With the statewide failure of a riverboat gambling vote Tuesday, the Missouri General Assembly might use the remaining five weeks of its legislative session to adopt a state gesture: shrugged shoulders. In the aftermath of the amendment's rejection, effectively eliminating certain profitable games from floating casinos, no one seems to know what the next step should be. In the meantime, prospective businesses are left in limbo, prospective employees are left with an uncertain future and prospective customers are left heading for the state line. Is this any way to run a government?
Show Me schizophrenia
Missouri exhibited last week a not-unprecedented sort of schizophrenia when it comes to allowing gambling enterprises in the state. State voters approved parimutuel wagering in 1984, yet such a restrictive law was crafted that no major tracks have opened in Missouri. The state lottery was approved by voters in 1984, yet lottery officials had to seek ballot redress in 1988 to ease restrictions that stymied the game; even now, the Missouri game has never matched the appeal of its counterpart in Illinois. The state also allows citizens to participate in bingo games, yet keeps sponsoring organizations from advertising them by name.

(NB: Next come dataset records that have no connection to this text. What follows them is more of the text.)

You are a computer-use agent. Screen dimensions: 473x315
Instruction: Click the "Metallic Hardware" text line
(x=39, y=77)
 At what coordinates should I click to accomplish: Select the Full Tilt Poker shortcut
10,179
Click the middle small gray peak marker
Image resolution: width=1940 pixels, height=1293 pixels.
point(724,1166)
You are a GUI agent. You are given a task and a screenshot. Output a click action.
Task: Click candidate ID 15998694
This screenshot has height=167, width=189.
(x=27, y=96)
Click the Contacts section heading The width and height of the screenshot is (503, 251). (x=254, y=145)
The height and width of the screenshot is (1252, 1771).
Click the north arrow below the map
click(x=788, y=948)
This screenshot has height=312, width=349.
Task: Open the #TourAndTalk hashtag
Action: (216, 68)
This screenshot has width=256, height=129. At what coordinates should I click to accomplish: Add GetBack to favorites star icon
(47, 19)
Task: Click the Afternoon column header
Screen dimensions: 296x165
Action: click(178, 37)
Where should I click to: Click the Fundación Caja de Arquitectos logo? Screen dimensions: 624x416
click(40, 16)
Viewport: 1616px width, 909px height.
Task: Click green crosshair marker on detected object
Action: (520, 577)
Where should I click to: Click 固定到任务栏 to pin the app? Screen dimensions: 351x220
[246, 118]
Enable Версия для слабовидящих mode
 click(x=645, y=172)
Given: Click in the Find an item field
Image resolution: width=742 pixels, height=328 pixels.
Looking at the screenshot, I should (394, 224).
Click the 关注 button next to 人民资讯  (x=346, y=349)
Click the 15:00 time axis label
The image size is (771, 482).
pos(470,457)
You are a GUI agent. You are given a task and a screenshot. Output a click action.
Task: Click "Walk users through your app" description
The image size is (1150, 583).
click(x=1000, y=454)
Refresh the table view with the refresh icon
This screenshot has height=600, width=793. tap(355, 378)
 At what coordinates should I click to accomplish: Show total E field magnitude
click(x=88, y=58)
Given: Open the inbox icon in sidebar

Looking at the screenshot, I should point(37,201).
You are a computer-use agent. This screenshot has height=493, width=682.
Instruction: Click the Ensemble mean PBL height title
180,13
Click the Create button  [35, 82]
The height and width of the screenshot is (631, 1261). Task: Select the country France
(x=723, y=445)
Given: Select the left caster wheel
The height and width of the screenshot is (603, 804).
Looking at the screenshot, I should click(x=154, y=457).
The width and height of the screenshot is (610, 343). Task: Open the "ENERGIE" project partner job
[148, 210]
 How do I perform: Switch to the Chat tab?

And after approving riverboat gambling by a 62 percent-38 percent margin in November 1992, Missouri voters turned down the amendment by 1,261 votes out of more than 1 million cast last week. However, out of 114 counties, the measure failed in 101. In all neighboring counties here -- Cape Girardeau, Scott, Perry and Stoddard -- the issue failed. Square this latest mood with the fact Missourians have voted on gambling issues eight times in the last 16 years. Only twice have voters been negative to these selections, once in 1988 on an issue to lift bingo restrictions, and Tuesday.
Fed up with voting
Legislators, many of whom supported the opportunities that riverboat gambling promised for the state, are rightfully hesitant to get the matter back on the ballot any time soon. They presume that citizens get fed up with being bombarded by issues already turned down in a previous vote, and the lawmakers are generally right on that count. In Jefferson City, there is a mood of taking stock in the situation before rushing to determine another date for this issue's reconsideration.
Along these lines, the city of Cape Girardeau will also opt for a cooling-off period, pulling a June issue off the ballot. In fact, Tuesday's outcome left nothing for Cape Girardeans to vote on; the June election was intended to clear up all misreadings of law regarding riverboat gambling operations in this city, and now legal status statewide is far from explicit. While Cape Girardeau stands to gain a great deal from the legal determinations in this case, the city must essentially wait on the sidelines while these grander matters are worked out.
The losers
Who lost in this latest vote? Certainly, riverboat operators must be scratching their heads; they invested, by some accounting, $170 million in projects and planning in Missouri. Some are blazing fingers over calculator keys, pondering the bottom-line impact of a world without slot machines, while others must be wondering if their interests aren't better directed toward other states where gambling laws are more established. Since Missouri remains a potentially lucrative market, we are reasonably sure the gambling vendors will remain involved as the process develops.
More significantly, we believe the working people of Missouri are losers, since the jobs to be created by the floating casinos (construction, on-board employees, those needed in ancillary businesses) will be delayed. In Cape Girardeau alone, hundreds of jobs were in the offing on the proposed riverboat, and more than a thousand jobs total would have been created when support services were factored in. Statewide, up to 23,000 jobs were to be introduced. Those people looking to these jobs as an opportunity for better things must now see what directions the state and businesses steer.
An invisible governor
Finally, treasuries at various levels of government will lose, and this might provide one of the richer mysteries of Tuesday's vote. Gov. Mel Carnahan built gambling revenue into his equations for funding projects in higher education (to the tune of $61 million), yet he stood silent, as did many top officials in Jefferson City, when all indications were this election would be closely contested. Where was the leadership? And if the leadership was not going to be forthcoming, why tie so many projects to the prospective income?
What next?
Following Tuesday's vote, state Rep. Herb Fallert of Ste. Genevieve, who was one of Missouri's first and most vocal advocates of riverboat gambling, said something that provided real insight on the election's outcome. "When this was voted on the first time in November of 1992," he said, "the number one concern across the United States was jobs and the economy. Now, the number one concern by a big margin is crime and drugs. That makes a big difference in how people view riverboat gambling." His analysis of this, probably borne out by people's perceptions rather than reality, seems close to the mark. However, at some point, Missourians and their leaders will be asked again if this state desires riverboat gambling. Until then, we are all left to wonder what the next development in this story will be.